Dunque, sia nel corso dell’evoluzione umana, sia nel corso dello sviluppo ontogenetico (dalla nascita all’età adulta), i comportamenti prima sono automatici, poi diventano consapevoli.

E’ sul significato della parola “automatico” o “AUTOMATISMI” che bisogna fare una riflessione scientifica, per comprendere meglio ciò che ci sta a cuore: l’autismo.

Nella cornice della psicologia cognitiva (da cui prendono vita le terapie comportamentali attualmente prescritte ai bambini con disturbo dello spettro autistico), che dà priorità alla coscienza (ragione, consapevolezza), un comportamento inconsapevole può esistere solo se prima sia passato attraverso la consapevolezza o volontà.

Dunque, per la psicologia cognitivista, un comportamento può semplificarsi e divenire efficace (automatizzato), al punto da non richiedere più il controllo della consapevolezza (ad esempio quando guidiamo l’automobile), solo dopo aver accumulato una notevole esperienza.

Per il tecnico cognitivista, i comportamenti automatici possono prendere forma solo dopo uno sforzo consapevole, e solo con l’esperienza e la ripetizione del comportamento diventeranno automatici o inconsapevoli.

E’ questo il motivo per il quale, un “comportamento anomalo”, espresso da un bambino con un disturbo dello spettro autistico, non viene definito “comportamento adattivo” bensì “comportamento problema”da affrontare “a tavolino”(con rinforzi e punizioni).

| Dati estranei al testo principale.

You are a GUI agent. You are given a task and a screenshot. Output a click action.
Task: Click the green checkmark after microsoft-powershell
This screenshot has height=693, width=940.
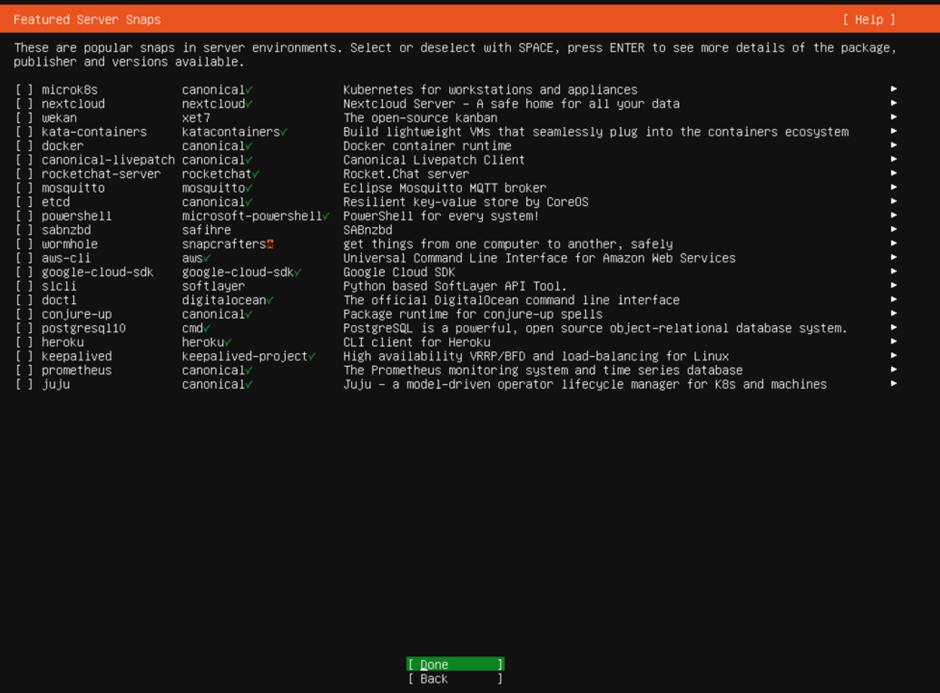coord(326,216)
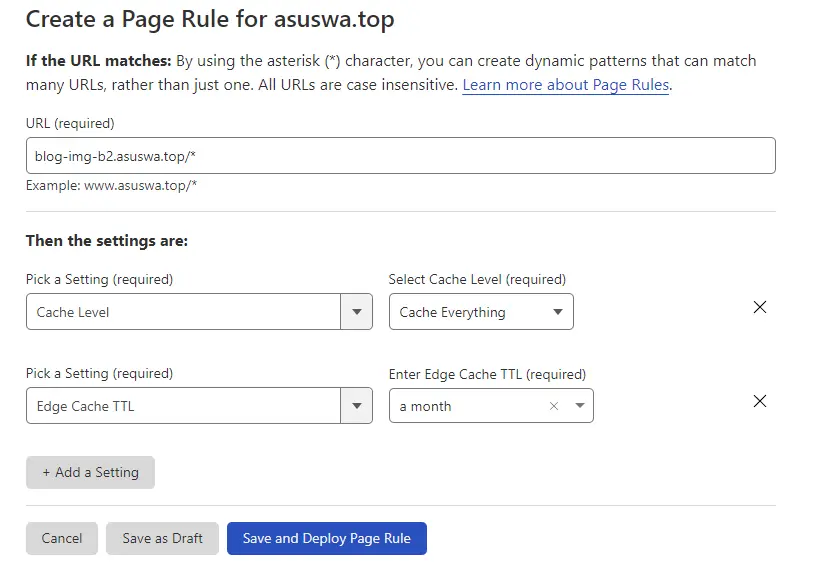
Task: Click the arrow beside Edge Cache TTL picker
Action: tap(356, 406)
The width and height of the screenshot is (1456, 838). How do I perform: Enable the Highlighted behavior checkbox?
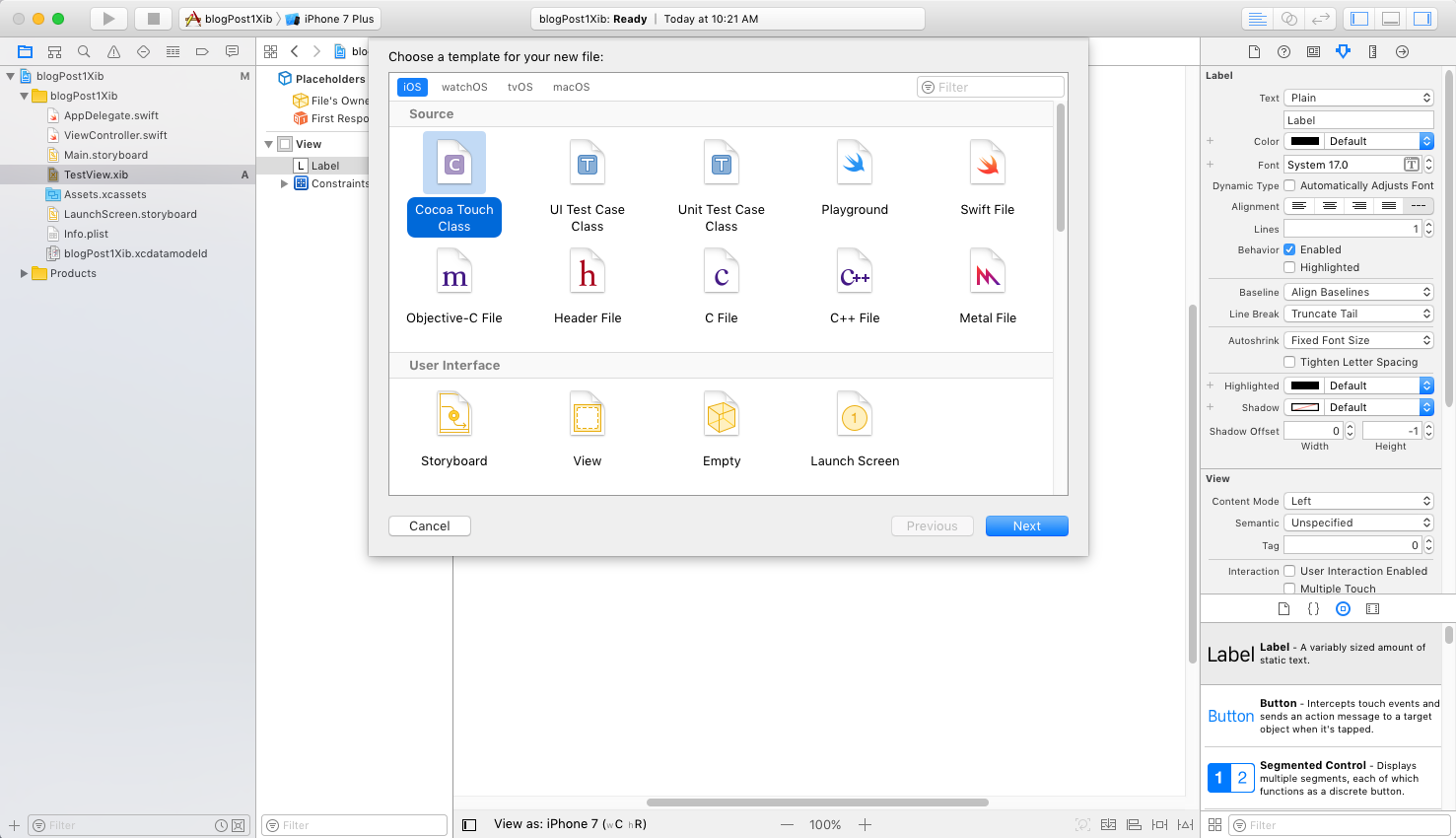1289,267
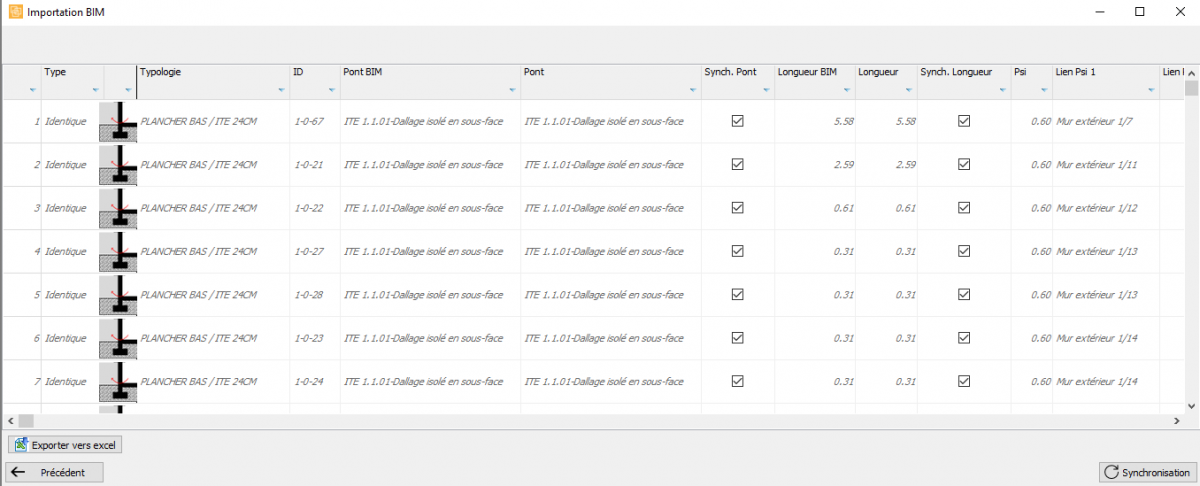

Ad onor del vero, devo ricordare che, la psicologia cognitivista nasce in opposizione alla psicologia comportamentista, secondo la quale la scienza doveva astenersi dal tentativo di studiare il pensiero e l’esperienza conscia. Per i comportamentisti gli uomini sono esclusivamente il prodotto del loro ambiente. Quello che l’uomo vede, tocca, ascolta, e poco più, determina quello che fa. Appare evidente come, in opposizione a tale teoria, alcuni psicologi sentirono forte l’esigenza di sostenere che il nostro comportamento è sotto il controllo della consapevolezza e dell’intenzionalità e che scaturisce raramente, se non addirittura mai, da stimoli ambientali (psicologia cognitivista).

Dalla metà degli anni ottanta dello scorso secolo, grazie agli studi scientifici del dottor Michael Gazzaniga ed alle osservazioni di alcuni psicologi tra cui “effetto cocktail party”, le neuroscienze hanno compiuto, nell’argomento che stiamo trattando, una vera rivoluzione, che poco, se non niente, ha coinvolto i tecnici che si prendono cura dei bambini con AUTISMO.

Infatti, le neuroscienze hanno dimostrato che, ciò che guida i nostri comportamenti quotidiani prende origine da PROCESSI NEURONALI di cui non siamo consapevoli, anche se siamo bravi e rapidi a spiegarceli come volontari.

Tutti noi avvertiamo soggettivamente l’esperienza della volontà, ma questa sensazione non rappresenta una prova valida del fatto che essa stabilisce i nostri comportamenti.

Non ho dubbi, il lungo viaggio dell’umanità verso la comprensione della “mente inconscia” ci ha condotti in tante direzioni fantasiose, MA SBAGLIATE.

Per tale motivo, scrivere “sull’inconscio del bambino autistico” (come sto facendo) fa rabbrividire e richiede competenze scientifiche altissime.

Per chi volesse farlo c’è un’unica strada: studi di immaging cerebrale hanno rivelato che “i processi psicologici inconsci” sono della stessa natura (neuroni e sinapsi) di quelli consci.

La differenza sta nell’ORGANIZZAZIONE.

Tutto il corredo sintomatologico del bambino autistico è secondario ad una disorganizzazione neurologica dei circuiti talamo-corticali. Gli stessi circuiti neuronali che garantiscono i comportamenti adattivi nelle prime fasi dello sviluppo, del tutto automatici o inconsapevoli, privi di una precedente processualizzazione da parte del cognitivo.

Come vorrei che il mio maestro, Carl H. Delacato, potesse leggere queste cose, Lui che, fra i suoi contemporanei, fu in gran parte frainteso proprio perchè era così in anticipo sul suo tempo.